Pope's butler jailed for gravest Vatican breach
October 06, 2012  18:02
The pope's butler was convicted on Saturday of stealing the pontiff's private documents and leaking them to a journalist in the gravest Vatican security breach in recent memory. He was sentenced to 18 months in prison, but the Vatican said a papal pardon was likely.

Judge Giuseppe Dalla Torre read the verdict aloud two hours after the three-judge Vatican panel began deliberating Paolo Gabriele's fate. 

Gabriele stood impassively as it was read out in the tiny wood-paneled tribunal tucked behind St Peter's Basilica. 

The sentence was reduced in half to 18 months from three years because of a series of mitigating circumstances, including that Gabriele had no previous record, had acknowledged that he had betrayed the pope and was convinced, "albeit erroneously" that he was doing the right thing, Dalla Torre said.

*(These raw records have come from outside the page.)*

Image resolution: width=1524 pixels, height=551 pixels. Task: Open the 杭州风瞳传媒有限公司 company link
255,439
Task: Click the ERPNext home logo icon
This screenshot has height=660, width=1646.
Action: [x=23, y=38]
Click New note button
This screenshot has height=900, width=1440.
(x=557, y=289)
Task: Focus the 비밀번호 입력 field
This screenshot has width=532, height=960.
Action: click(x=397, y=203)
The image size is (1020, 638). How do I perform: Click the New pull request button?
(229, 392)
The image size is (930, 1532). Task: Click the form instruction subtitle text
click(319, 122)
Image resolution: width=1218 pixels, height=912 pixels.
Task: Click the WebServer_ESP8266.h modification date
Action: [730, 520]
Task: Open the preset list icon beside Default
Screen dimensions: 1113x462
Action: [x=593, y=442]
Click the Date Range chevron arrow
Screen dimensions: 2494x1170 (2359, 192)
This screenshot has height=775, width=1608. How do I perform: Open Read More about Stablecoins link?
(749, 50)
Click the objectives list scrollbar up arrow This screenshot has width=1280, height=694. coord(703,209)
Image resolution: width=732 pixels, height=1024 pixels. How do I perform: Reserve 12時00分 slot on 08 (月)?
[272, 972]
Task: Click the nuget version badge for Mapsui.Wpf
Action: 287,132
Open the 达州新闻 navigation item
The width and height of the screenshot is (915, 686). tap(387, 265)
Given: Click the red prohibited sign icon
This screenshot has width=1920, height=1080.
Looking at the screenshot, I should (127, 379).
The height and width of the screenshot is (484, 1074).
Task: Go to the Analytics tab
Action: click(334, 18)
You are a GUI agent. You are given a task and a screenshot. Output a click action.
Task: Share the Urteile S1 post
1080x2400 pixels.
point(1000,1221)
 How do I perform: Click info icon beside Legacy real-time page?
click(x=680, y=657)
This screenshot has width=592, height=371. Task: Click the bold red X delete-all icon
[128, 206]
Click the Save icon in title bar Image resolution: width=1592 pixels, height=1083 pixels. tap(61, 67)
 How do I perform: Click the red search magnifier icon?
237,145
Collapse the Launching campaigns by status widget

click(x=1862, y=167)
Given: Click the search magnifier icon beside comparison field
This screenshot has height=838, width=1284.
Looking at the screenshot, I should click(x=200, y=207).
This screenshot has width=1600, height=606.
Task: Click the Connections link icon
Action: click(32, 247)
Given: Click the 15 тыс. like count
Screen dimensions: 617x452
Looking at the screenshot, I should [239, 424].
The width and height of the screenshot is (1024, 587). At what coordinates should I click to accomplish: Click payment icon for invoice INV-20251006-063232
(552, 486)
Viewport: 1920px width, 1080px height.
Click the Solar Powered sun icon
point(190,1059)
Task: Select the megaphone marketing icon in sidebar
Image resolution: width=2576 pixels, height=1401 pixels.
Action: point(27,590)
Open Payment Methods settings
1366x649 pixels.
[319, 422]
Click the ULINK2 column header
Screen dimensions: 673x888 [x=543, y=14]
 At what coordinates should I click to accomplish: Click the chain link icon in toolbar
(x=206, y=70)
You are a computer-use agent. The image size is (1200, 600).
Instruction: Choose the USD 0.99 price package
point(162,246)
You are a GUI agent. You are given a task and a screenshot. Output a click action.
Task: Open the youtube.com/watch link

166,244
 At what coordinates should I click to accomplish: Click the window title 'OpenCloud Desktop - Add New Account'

Gabriele was accused of stealing the pope's private correspondence and passing it on to journalist Gianluigi Nuzzi, whose book revealed the intrigue, petty infighting and allegations of corruption and homosexual liaisons that plague the leadership of the Roman Catholic Church. 

He has said he leaked the documents because he felt the pope wasn't being informed of the "evil and corruption" in the Vatican, and that exposing the problems publicly would put the church back on the right track.